→ TASK TO COMPLETE:
The required output is every line from the beginning of the entries below through the line that includes "Task: Select MSysNavPaneGroupCategories item", copied exactly.

→ Items from a data source:
++++++

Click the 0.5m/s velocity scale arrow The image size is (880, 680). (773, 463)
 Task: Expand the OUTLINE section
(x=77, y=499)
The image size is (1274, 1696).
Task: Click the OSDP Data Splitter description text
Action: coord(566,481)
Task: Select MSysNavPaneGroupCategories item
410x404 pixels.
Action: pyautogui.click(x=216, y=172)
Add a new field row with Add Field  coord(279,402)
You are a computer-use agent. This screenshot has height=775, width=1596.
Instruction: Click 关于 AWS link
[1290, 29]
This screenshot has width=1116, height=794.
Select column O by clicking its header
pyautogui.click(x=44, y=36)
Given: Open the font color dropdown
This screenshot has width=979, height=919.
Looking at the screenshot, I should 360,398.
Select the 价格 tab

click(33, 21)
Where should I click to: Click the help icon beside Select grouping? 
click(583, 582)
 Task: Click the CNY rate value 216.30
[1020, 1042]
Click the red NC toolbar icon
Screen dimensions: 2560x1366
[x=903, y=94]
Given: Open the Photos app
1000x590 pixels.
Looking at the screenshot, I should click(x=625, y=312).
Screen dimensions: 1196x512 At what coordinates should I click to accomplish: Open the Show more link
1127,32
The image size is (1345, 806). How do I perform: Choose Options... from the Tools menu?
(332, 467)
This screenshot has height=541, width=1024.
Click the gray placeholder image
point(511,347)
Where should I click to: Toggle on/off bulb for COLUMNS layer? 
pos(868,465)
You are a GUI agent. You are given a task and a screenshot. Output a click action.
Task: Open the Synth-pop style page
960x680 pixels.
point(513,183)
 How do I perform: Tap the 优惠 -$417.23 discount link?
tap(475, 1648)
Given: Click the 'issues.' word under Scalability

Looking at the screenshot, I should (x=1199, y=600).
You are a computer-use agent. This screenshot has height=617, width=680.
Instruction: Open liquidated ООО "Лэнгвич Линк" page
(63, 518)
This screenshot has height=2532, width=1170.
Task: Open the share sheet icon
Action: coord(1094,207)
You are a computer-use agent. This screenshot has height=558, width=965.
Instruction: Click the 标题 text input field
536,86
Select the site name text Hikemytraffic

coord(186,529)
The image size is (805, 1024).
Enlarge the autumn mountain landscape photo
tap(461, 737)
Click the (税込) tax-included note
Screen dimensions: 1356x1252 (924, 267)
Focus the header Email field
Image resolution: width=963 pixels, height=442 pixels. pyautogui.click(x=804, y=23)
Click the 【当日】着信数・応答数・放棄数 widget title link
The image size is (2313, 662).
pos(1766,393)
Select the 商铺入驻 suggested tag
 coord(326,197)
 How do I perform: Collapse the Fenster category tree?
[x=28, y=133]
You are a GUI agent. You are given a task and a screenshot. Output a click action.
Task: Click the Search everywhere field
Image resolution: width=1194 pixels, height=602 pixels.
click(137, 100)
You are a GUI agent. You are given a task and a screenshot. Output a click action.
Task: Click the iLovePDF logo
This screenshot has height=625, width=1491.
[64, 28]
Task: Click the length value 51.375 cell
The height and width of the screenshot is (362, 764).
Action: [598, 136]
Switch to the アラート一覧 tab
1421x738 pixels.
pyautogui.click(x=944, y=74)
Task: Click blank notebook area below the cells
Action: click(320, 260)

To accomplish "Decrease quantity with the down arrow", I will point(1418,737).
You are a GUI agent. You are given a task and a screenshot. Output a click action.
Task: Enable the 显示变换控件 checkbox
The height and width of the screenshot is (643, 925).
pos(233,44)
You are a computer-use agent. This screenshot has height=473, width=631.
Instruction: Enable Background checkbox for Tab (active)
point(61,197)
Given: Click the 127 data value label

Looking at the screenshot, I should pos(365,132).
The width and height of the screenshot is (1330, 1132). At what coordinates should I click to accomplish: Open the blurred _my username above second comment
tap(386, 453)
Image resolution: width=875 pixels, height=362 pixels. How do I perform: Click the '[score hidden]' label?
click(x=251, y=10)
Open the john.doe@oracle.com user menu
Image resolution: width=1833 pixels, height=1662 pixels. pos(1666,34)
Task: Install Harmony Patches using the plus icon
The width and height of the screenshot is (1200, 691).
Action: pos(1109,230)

++++++

→ YOUR RESPONSE:
Click the 0.5m/s velocity scale arrow The image size is (880, 680). (773, 463)
 Task: Expand the OUTLINE section
(x=77, y=499)
The image size is (1274, 1696).
Task: Click the OSDP Data Splitter description text
Action: coord(566,481)
Task: Select MSysNavPaneGroupCategories item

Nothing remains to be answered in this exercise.